Les mauvaises raisons d'un succès de librairie, par Eric Marty

out le monde se souvient de quelques énoncés qui, jadis, firent scandale : selon une rumeur venue d'Europe, les chambres à gaz n'avaient jamais existé, selon une autre, émanant du monde arabe, le Temple juif de Jérusalem était une invention des colons sionistes, malgré son attestation par le Coran décrivant Jésus y priant "debout".

Mais avec le siècle qui vient, et qui s'annonce comme redoutable, on aura compris que ces négations-là ne relevaient que du détail. Le livre de Shlomo Sand, Comment le peuple juif fut inventé : de la Bible au sionisme (Fayard, 2008), règle la question de manière définitive. Le peuple juif n'existe pas : divine surprise !

Inutile de faire l'apprenti chimiste pour déclarer l'innocuité du Zyklon B, inutile de jouer à l'archéologue pour faire du Mur des lamentations une excroissance de la Mosquée Al-Aqsa, car si le peuple juif n'est qu'une invention du XIXe siècle sous le paradigme occidental de l'Etat-nation, alors la question est réglée. Certains pourront en conclure d'ailleurs qu'il est bien naturel qu'un peuple qui n'existe pas invente à l'infini des légendes pour attester sa pseudo-existence.

Ce n'est pas ici le lieu de dénoncer les confusions, et surtout le caractère naïvement massif de la thèse du livre de Shlomo Sand. Des spécialistes l'ont fait. Il s'agit de l'oeuvre d'un historien autodidacte dont les informations sont de seconde main, qui mêle les approximations à des choses connues, mais qui sont présentées sous l'angle biaisé de découvertes sulfureuses.
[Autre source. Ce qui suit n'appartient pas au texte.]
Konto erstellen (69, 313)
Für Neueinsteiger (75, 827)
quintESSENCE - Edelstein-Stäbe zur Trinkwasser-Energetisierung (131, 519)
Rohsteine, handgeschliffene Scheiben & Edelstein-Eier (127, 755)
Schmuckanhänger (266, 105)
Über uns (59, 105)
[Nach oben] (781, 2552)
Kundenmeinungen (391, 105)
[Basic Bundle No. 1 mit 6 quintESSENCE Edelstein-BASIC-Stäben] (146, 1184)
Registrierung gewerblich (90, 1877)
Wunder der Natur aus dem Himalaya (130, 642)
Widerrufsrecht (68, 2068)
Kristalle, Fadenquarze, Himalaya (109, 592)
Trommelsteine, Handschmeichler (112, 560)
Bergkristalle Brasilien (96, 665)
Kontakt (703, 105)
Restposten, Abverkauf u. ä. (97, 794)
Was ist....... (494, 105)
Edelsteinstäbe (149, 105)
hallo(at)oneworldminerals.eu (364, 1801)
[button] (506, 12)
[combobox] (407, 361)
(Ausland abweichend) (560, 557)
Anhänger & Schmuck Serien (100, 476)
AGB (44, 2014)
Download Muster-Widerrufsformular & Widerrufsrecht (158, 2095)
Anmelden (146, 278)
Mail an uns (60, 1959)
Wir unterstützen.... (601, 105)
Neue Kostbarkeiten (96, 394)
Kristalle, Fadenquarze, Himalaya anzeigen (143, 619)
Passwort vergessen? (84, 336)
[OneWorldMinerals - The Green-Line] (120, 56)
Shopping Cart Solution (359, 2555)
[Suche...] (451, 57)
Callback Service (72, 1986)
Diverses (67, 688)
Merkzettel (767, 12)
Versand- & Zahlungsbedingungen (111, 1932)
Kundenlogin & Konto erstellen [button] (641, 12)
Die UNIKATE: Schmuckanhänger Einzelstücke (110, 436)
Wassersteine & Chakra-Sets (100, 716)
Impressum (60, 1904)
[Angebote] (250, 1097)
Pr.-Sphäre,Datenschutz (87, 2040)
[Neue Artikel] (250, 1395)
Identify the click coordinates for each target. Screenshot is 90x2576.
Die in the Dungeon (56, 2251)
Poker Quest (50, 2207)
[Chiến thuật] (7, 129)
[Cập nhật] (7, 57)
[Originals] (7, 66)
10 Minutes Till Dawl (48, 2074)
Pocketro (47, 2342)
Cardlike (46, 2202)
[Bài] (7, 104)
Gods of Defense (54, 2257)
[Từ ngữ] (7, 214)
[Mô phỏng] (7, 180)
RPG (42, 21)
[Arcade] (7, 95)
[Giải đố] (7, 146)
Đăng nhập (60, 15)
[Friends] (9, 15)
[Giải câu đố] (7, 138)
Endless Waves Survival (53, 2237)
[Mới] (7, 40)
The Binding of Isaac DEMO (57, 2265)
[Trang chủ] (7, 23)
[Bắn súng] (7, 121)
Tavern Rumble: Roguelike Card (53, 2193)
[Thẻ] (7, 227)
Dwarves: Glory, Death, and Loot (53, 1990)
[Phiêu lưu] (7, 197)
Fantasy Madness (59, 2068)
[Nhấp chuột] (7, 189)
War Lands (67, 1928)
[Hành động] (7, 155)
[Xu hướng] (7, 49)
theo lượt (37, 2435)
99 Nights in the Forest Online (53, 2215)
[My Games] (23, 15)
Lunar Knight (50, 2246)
Sand présente le fait qu'il n'y a pas de race juive comme une découverte qui fait du peuple juif une invention historique. Mais ce faisant, il confond deux catégories étrangères l'une à l'autre, celle de "race" et celle de "peuple". La tradition d'Israël n'est pas une tradition raciale comme la Bible l'atteste (l'épouse non juive de Moïse, Séphora, Ruth, l'étrangère, ancêtre du roi David), tradition perpétuée par l'actuel Israël, comme tout visiteur peut le constater en admirant dans le peuple juif son extraordinaire pluralité : juifs noirs, jaunes, blancs, orientaux, blonds, bruns... La substitution race/peuple est révélée par le titre : Comment le peuple juif fut inventé... Or tout le livre consiste à vouloir prouver que les juifs actuels ne sont pas "génétiquement" les descendants des Hébreux.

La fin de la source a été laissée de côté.